Por tanto, hay microorganismos con efectos protectores y microorganismos que predisponen a desarrollar patologías autoinmunes.
Las complejas causas de la autoinmunidad
Solo en contadas ocasiones la autoinmunidad se debe a la mutación en alguno de los genes que controlan la tolerancia o la respuesta inmunitaria. Pero en la inmensa mayoría de los casos, hace falta una conjugación de la predisposición genética con causas ambientales y elementos desencadenantes.
Un ejemplo claro de predisposición genética lo encontramos en la espondilitis anquilopoyética: el 95 % de los pacientes con esta enfermedad tienen la molécula HLA B27, que también está presente en un porcentaje de la población sana. De igual manera, en el caso de la diabetes tipo I, la mayoría de los pacientes poseen determinadas moléculas HLA que podemos encontrar, también, en la población sana.
Por tanto, la genética predispone (a veces mucho) pero casi nunca es suficiente para el desarrollo de la autoinmunidad.
Más autoinmunidad en las mujeres
La incidencia de las enfermedades autoinmunes es mucho más alta en mujeres.

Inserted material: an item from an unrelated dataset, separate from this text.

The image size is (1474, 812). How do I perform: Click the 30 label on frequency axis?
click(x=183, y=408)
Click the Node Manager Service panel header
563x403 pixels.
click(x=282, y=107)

Por ejemplo, más del 90 % de las personas con síndrome de Sjögren o lupus eritematoso sistémico son mujeres, aunque es cierto que hay más hombres con diabetes tipo I.
Las causas de estas diferencias no están del todo claras, pero hay que recordar que las hormonas tienen un importante papel modulador en varias vías reguladoras de la respuesta inmunitaria relacionadas con la autoinmunidad. Además, las hormonas también modulan la microbiota, haciendo que hombres y mujeres tengan distinta composición.
Un recordatorio más de que, en cualquier investigación biomédica, el sexo es un factor fundamental a tener presente.